O Tribunal de Justiça de Santa Catarina (TJSC) implementou uma medida inédita no Brasil: juízes terão voz e rosto distorcidos ao julgar processos contra organizações criminosas. A decisão visa garantir a segurança dos magistrados que atuarão na nova Vara Estadual de Organizações Criminosas, criada em maio deste ano, com um acervo inicial de 2.182 processos.
Como vai funcionar
A nova vara contará com cinco juízes, cuja identidade será mantida em sigilo durante audiências e demais atos processuais. O formato das audiências também muda: tudo será feito por videoconferência. Segundo o tribunal, isso evita o deslocamento de presos perigosos e protege todos os envolvidos. Já as testemunhas serão identificadas por reconhecimento facial.
Nos casos que envolvam facções armadas, o julgamento será feito por um colegiado de magistrados. Já em situações com grupos não armados, o juiz poderá decidir sozinho ou convocar um colegiado, conforme julgar necessário.
O que dizem os especialistas
A inovação levanta debates jurídicos. Especialistas apontam riscos à transparência, à publicidade dos atos processuais e ao direito de defesa.
“A Constituição prevê a publicidade como regra, e o sigilo como exceção, desde que haja justificativa concreta, como ameaça à segurança”, explica Fernanda Garcia Escane, professora de Direito Constitucional da Escola Paulista de Direito.
Ela destaca que, embora o sigilo dos juízes possa ser legítimo em casos de enfrentamento ao crime organizado, a medida não pode comprometer o acompanhamento público dos processos. Para Escane, é fundamental que haja mecanismos internos de controle sobre quem está julgando o quê. “Sigilo externo não pode significar um cheque em branco para decisões arbitrárias.”
O criminalista Felipe Guerra Camargo Mendes também vê riscos. Para ele, o anonimato completo dos juízes compromete a possibilidade de questionar imparcialidade, alegar suspeição, ou até mesmo acionar o Conselho Nacional de Justiça (CNJ).

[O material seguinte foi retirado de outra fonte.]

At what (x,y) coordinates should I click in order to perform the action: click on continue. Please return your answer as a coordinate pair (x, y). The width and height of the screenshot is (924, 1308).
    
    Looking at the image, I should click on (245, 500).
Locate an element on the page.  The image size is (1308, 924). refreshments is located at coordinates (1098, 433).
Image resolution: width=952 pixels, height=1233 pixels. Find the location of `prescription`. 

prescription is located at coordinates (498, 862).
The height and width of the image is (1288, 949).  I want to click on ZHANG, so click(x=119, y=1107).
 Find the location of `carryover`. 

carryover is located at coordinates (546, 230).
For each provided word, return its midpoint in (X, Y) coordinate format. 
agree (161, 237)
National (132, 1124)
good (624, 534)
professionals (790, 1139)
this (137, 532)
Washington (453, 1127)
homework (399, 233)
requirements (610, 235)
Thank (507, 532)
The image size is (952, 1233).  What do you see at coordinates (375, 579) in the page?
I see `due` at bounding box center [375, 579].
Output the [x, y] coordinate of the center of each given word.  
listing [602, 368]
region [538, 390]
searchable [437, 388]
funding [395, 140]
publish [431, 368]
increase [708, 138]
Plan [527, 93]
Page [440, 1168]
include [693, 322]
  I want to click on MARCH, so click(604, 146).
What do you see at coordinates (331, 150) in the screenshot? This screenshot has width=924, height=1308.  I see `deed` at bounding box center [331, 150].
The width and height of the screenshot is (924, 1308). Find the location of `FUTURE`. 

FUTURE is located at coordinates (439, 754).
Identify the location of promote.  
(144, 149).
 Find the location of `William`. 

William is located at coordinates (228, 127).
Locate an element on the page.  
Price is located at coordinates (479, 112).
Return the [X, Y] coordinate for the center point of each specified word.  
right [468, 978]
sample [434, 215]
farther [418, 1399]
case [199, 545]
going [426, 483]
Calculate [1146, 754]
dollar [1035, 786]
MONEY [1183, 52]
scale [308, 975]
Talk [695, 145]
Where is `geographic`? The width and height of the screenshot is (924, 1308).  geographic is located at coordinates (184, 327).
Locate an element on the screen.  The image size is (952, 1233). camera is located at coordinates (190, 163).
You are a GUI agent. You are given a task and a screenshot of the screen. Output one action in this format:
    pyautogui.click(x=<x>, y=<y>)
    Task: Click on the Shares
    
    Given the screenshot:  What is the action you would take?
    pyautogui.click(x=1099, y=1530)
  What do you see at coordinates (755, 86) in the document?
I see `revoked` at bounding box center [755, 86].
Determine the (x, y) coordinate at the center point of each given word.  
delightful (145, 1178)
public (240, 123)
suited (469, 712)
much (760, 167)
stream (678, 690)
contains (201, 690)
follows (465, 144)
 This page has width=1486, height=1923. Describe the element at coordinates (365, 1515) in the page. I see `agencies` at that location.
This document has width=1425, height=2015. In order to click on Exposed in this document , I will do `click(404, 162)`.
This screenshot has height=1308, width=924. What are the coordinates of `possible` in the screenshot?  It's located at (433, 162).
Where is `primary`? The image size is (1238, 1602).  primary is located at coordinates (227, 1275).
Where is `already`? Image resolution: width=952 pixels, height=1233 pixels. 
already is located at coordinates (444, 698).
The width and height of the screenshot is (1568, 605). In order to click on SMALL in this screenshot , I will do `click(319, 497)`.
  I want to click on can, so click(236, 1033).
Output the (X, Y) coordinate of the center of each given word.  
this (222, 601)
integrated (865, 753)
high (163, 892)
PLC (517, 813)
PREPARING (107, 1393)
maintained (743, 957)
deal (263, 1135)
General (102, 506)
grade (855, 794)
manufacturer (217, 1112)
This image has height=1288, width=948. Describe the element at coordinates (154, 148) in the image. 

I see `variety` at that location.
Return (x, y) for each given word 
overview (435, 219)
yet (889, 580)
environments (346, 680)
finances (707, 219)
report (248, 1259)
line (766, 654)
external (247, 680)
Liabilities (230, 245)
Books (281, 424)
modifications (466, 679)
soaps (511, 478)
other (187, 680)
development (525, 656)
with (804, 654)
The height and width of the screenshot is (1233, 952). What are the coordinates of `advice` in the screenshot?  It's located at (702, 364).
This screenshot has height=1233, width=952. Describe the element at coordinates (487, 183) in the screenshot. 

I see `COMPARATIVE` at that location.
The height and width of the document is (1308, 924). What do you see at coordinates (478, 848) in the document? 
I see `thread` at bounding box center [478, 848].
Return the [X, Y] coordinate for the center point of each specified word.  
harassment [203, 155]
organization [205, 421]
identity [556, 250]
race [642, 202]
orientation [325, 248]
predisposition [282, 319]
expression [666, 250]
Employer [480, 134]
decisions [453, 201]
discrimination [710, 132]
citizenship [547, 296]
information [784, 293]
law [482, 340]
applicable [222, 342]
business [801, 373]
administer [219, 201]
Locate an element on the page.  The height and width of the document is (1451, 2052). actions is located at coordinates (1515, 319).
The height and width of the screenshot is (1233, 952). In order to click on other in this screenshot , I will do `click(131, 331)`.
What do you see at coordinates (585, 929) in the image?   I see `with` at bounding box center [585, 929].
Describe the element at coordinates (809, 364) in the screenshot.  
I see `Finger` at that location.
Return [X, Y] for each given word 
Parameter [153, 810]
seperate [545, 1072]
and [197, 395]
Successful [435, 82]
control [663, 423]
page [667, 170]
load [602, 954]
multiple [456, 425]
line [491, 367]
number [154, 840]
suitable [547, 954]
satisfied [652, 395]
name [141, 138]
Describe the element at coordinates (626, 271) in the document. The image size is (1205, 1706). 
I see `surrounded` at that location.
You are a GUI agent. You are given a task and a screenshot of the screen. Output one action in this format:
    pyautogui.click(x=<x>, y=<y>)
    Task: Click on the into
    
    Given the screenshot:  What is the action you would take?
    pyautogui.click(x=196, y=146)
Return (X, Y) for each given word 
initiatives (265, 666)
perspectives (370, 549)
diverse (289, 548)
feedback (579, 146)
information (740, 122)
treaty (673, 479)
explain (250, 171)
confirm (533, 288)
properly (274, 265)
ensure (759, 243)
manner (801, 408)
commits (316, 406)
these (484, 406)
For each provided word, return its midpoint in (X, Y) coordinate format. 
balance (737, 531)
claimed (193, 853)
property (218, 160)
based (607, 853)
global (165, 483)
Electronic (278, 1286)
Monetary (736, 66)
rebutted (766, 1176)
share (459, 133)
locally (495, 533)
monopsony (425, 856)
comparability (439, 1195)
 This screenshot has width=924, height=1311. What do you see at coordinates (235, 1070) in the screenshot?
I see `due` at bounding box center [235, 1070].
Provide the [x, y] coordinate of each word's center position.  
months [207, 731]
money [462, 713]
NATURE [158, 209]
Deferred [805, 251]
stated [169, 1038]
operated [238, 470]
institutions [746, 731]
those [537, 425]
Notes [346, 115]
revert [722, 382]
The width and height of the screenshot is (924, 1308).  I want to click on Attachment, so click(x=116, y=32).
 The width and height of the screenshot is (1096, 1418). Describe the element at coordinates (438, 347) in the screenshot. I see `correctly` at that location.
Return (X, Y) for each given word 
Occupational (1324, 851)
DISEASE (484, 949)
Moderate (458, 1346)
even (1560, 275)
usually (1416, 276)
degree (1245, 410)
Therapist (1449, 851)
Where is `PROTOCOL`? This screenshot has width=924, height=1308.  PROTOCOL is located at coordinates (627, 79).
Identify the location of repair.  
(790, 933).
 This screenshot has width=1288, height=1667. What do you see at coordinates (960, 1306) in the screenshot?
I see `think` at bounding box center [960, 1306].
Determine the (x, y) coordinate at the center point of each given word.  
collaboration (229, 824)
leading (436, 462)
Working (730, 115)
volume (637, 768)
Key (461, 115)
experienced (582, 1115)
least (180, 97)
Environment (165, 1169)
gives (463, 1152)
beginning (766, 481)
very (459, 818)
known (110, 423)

“O direito de defesa inclui saber quem está julgando. Sem isso, não é possível recorrer com base na conduta do juiz ou apresentar reclamações formais. Anonimato pode virar escudo para decisões sem controle”, alerta.
Mendes defende alternativas que conciliem segurança e garantias constitucionais, como restringir o nome dos juízes apenas às partes e advogados — sob sigilo — ou rodízios de relatoria entre juízes colegiados.
O que diz o Tribunal de Justiça
Em nota ao UOL, o TJSC afirma que a anonimização dos magistrados não prejudica o direito de defesa nem o controle institucional. Todos os atos processuais serão gravados e disponibilizados às partes, que poderão apresentar recursos normalmente. Além disso, o CNJ terá acesso irrestrito aos sistemas da nova vara, garantindo a fiscalização da atividade jurisdicional.
A corte também assegura que existem mecanismos internos para registrar e identificar quais juízes atuaram em cada caso, mesmo que isso não seja público. O tribunal reitera que a medida segue normas legais e visa proteger a vida, a segurança e a integridade de todos os envolvidos.
A distribuição dos processos será feita por sorteio aleatório entre os cinco magistrados, conforme previsto na Resolução TJ nº 7/2025.
Debate continua
Apesar das garantias do TJSC, o debate entre segurança dos magistrados e direitos fundamentais do processo penal segue aberto. Para os críticos, a medida pode abrir precedente perigoso e enfraquecer o controle público sobre o Judiciário.
“Transparência e segurança não são opostos. Precisam caminhar juntas”, resume Escane.